(Stored records)
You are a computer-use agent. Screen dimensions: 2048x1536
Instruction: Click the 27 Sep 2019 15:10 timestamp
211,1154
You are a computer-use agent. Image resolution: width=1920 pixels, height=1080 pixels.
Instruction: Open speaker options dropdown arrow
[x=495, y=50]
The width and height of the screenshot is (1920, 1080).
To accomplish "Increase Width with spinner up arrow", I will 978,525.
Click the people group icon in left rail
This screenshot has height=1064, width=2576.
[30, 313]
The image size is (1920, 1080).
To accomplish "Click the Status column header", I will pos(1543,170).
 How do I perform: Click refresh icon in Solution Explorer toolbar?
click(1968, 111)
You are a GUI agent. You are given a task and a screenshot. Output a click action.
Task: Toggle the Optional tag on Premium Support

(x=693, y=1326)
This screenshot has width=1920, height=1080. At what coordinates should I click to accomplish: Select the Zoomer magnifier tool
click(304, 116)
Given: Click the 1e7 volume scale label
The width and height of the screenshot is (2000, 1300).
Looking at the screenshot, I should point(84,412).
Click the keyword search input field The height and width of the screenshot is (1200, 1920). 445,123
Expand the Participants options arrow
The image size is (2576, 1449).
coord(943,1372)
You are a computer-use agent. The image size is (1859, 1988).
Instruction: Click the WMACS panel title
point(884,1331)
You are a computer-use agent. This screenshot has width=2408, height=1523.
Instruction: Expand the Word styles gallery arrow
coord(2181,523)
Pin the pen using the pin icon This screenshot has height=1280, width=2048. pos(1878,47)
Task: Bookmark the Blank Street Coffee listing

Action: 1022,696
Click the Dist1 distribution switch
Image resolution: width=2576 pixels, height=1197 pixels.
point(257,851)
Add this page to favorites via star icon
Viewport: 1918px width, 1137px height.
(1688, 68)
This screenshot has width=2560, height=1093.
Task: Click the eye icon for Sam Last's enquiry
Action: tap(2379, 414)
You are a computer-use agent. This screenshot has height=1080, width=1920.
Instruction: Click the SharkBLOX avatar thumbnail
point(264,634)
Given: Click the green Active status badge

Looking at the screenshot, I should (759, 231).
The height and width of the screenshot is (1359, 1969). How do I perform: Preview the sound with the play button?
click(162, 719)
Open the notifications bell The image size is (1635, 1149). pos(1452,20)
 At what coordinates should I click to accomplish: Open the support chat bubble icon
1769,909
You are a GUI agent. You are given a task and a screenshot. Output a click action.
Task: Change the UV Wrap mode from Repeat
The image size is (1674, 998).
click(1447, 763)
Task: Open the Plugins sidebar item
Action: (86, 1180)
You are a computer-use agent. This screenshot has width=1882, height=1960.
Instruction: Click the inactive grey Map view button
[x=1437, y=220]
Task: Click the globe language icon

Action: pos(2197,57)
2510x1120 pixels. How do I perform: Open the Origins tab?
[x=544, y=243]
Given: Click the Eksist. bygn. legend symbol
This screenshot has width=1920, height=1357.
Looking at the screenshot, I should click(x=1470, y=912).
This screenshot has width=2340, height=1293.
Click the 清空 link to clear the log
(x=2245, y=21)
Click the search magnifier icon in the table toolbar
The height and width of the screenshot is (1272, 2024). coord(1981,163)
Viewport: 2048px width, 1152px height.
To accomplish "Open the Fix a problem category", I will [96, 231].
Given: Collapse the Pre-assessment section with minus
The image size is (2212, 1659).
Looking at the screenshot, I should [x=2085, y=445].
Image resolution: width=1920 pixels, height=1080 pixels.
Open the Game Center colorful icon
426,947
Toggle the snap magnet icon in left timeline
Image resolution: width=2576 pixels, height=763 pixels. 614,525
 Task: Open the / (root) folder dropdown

▶ **WORK INSTRUCTION**
What is needed is an exact copy of the lines from the one containing "Viewport: 2048px width, 1152px height." through the last line of the records, and nothing else.

▶ **ANSWER**
Viewport: 2048px width, 1152px height.
To accomplish "Open the Fix a problem category", I will [96, 231].
Given: Collapse the Pre-assessment section with minus
The image size is (2212, 1659).
Looking at the screenshot, I should [x=2085, y=445].
Image resolution: width=1920 pixels, height=1080 pixels.
Open the Game Center colorful icon
426,947
Toggle the snap magnet icon in left timeline
Image resolution: width=2576 pixels, height=763 pixels. 614,525
 Task: Open the / (root) folder dropdown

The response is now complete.